Adding MCP Tools for Addons
If you are authoring an ARDI addin, you may want to make certain endpoints available to LLMs via the MCP addon. You can do this by creating an mcp.json file in your plugin folder.
The file should look like the example below…
[ { "name": "_toolname_", "desc": "This is a description of what the tool is used for and any usage notes you want to include", "path": "addonfolder/endpoint", "ctype": "application/json", "parameters": { "asset": { "type": "string", "desc": "The ARDI ID number of the asset, or an asset name. Confirm the asset exists with assetsearch before calling.", "style": "asset" } } } ]
This creates a tool called '_toolname_' under your addon, with a single parameter called 'asset'.
Endpoint Attributes
name: The name of your endpoint. This should ideally not contain any spaces or punctuation. A single addon may provide multiple endpoints.
path: The URL path that will be called when the tool is called. Do not include any ',php'. If the results you want to return are from a file called 'api.php' in an addon called 'testing', this path would be /testing/api
ctype: The content type to return.
Parameter Attributes
type: Describes the parameter that should be sent. Normally a string, but can also be 'number'.

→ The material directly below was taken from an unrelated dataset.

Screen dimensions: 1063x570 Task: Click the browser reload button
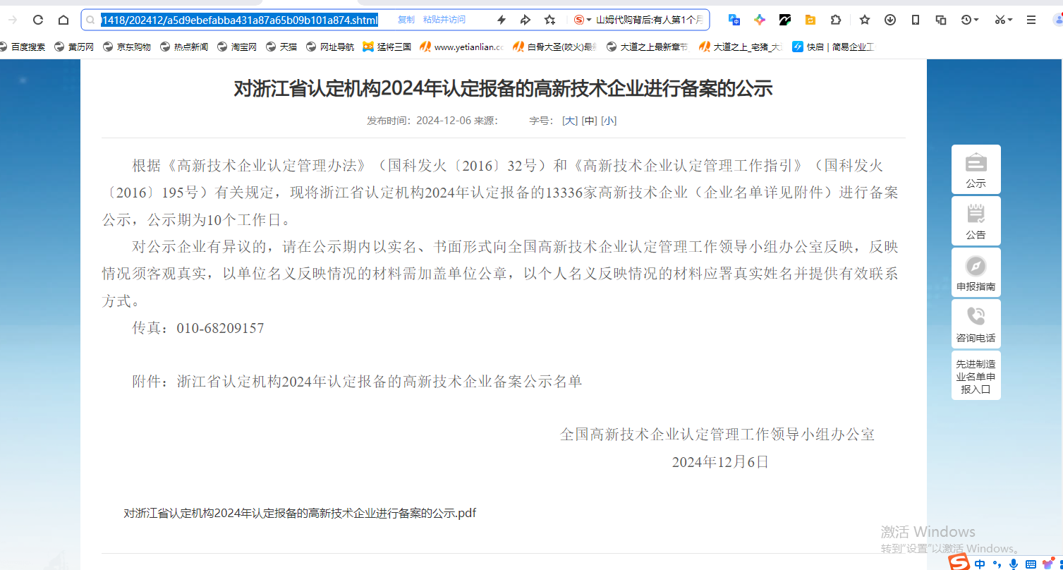click(x=38, y=20)
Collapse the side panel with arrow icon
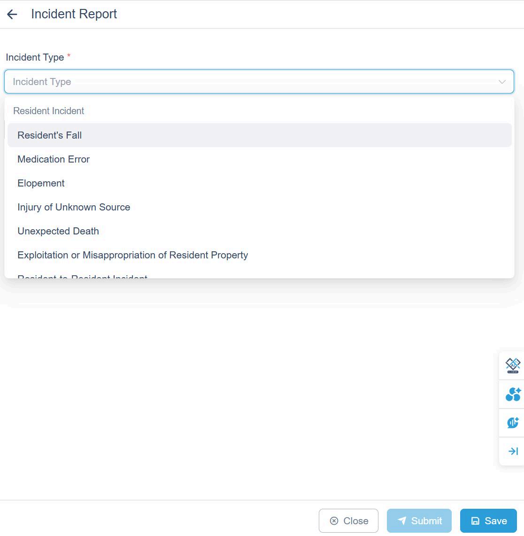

style: An optional parameter. See the table below.
| Style | Meaning |
|---|---|
| asset | Converts a text-based asset name to an ARDI asset ID number. |
| relationship | Converts a text-based relationship name to an ARDI relationship ID |
| property | Converts a text-based property name to an ARDI property ID |
| fixed | This parameter is not visible to the LLM but is instead injected as part of the server-side request. A 'value' attribute must also be set in the JSON file |
Execution
The URL endpoint is included into the existing running page rather than requested with its own distinct call. This allows you to take advantage of user security rules to ensure that resources are accessed with the permission level used by the user signed into ARDI.